The opening "Alma" (2007) by Tania Leon brilliantly manages to bring an opening and closing New Music representation of wind chimes to a virtuoso array of kaleidoscopic middle sections of great spirit, one passage sounding especially, pronouncedly Cuban-Latin-New Music fused. It is all a delight.
Clara's "Romances" follows, giving us a ravishingly contrasting lyrical tenderness and some soaring flute-piano interplay. Sarah's flute literally glows with warmth here and we feel the inventive period talent of Ms. Schumann fully and happily.
Amy Williams contrasts the above with the eleven movement, very boldly New Music work "First Lines." It gives us fascinatingly vivid and ornately varying sound-color miniatures with a great deal of panache.

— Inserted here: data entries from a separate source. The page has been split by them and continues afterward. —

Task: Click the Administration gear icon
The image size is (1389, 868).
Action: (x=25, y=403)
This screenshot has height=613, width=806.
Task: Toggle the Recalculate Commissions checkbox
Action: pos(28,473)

The gone-much-too-soon Lili Boulanger (1893-1918) appears before us with the brightly beautiful brief and Impressionistic gems "Nocturne" and "D'un matin de printemps," played with lovely care. Just these alone make all worthwhile.
Next we get the spacefully sonic trio for flute, cello and piano, the 1998 "Cendres" by Kaija Saariaho. It bursts forward with a marvelously evocative quality, suggesting and making present landscapes that burst forward for miles and must be taken in with their many imaginative musical motions. Marvelous.
The finale in "Birds of Paradise" brings to us the immediacy of the last decade (2014) and Shulamit Ran's energetically dynamic, deeply contemplative, probing music.
So we end where we began, roughly in the present, having traversed the now and the then with some excellent music by women composers of real stature, played with exceptional poise by Sarah Frisof, Daniel Pesca and Hannah Collins. Strongly recommended for anyone who loves the flute and is open to great chamber music by women past and present. Bravo!